How that looks exactly tends to differ depending on the system. As a common example, many aircraft systems have other systems which monitor them and emit a warning if they detect something which doesn't make sense. Though this would've required Boeing to create technical material for pilots on how to respond to this new type of warning, which would've required training updates, which would've required recertification of their plane design, the cost of which Boeing desperately wanted to avoid. Fortunately (unfortunately), FAA oversight had become very lax, so Boeing instead just downplayed the safety concerns and nobody asked any questions.

marcosdumay 2 days ago | parent [-]

> Rather, it is that systems are tested thoroughly enough, and designed with enough failsafes and redundancy

Yeah... That's one of the main reasons why engineers from most other disciplines have a lot of difficulty creating large reliable software.

Testing systems and adding failsafes are not nearly enough for system reliability, and not the best way to add it to software. It's almost enough for mechanical engineering... Almost, because it's not enough to make human interactions safe.

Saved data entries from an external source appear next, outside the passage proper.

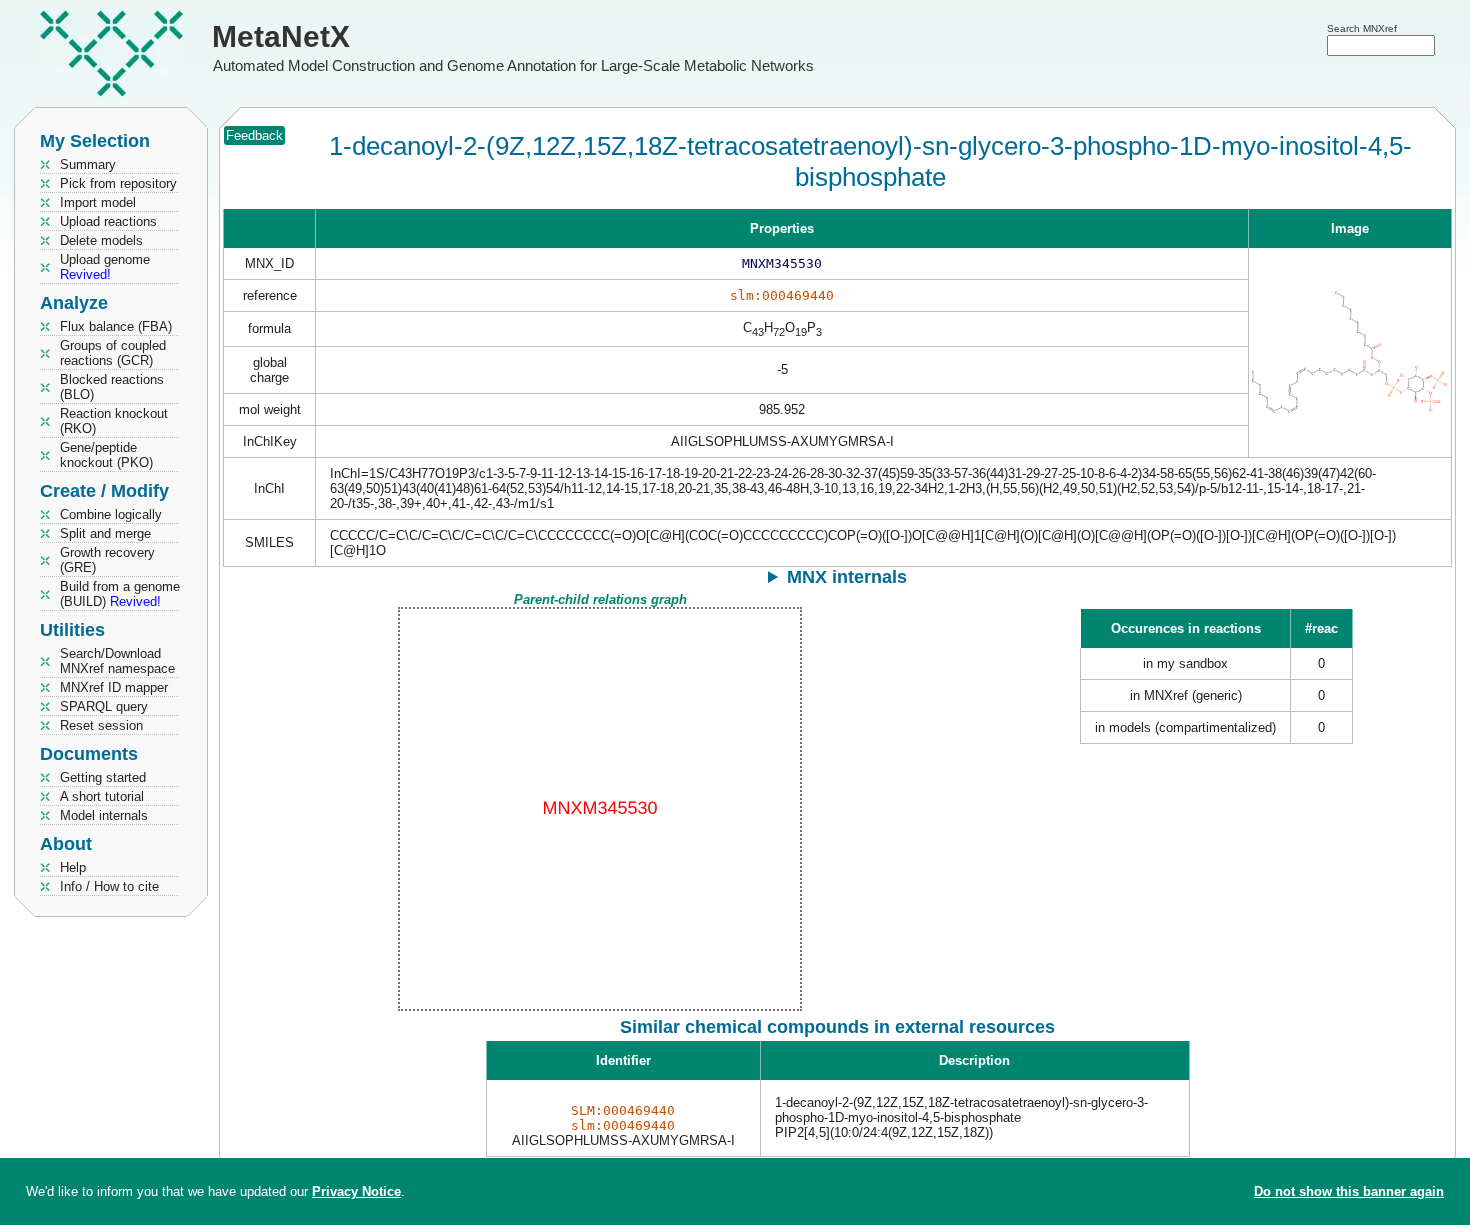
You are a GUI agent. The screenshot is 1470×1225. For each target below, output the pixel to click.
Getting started (103, 777)
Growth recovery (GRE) (107, 560)
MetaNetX (281, 36)
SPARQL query (104, 706)
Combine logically (111, 514)
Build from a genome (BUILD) (120, 594)
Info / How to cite (109, 886)
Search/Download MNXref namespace (117, 661)
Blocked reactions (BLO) (112, 387)
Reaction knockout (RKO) (114, 421)
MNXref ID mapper (114, 687)
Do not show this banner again (1349, 1191)
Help (73, 867)
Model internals (104, 815)
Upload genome (105, 267)
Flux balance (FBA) (116, 326)
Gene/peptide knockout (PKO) (106, 455)
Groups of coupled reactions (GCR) (113, 353)
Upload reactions (108, 221)
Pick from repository (118, 183)
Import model (98, 202)
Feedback (254, 135)
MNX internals (847, 577)
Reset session (101, 725)
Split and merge (105, 533)
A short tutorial (102, 796)
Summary (88, 164)
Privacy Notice (356, 1191)
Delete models (101, 240)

wavemode 2 days ago | parent [-]

> Testing systems and adding failsafes are not nearly enough for system reliability, and not the best way to add it to software.

Then what is the best way?

marcosdumay a day ago | parent [-]

Just like with systems reliability, nobody knows it well. But some things we do know are that keeping it simple quickly becomes more impactful than adding failsafes, and you need to design quality holistically from the top down, and not focus at failures or known failure modes.

And just to say, the fact that nobody has any idea how to engineer systems reliability is the main reason why we have a duopoly in large airplanes that everybody expects to turn into a monopoly soon. If we knew how to do it, companies would pop into the market all the time.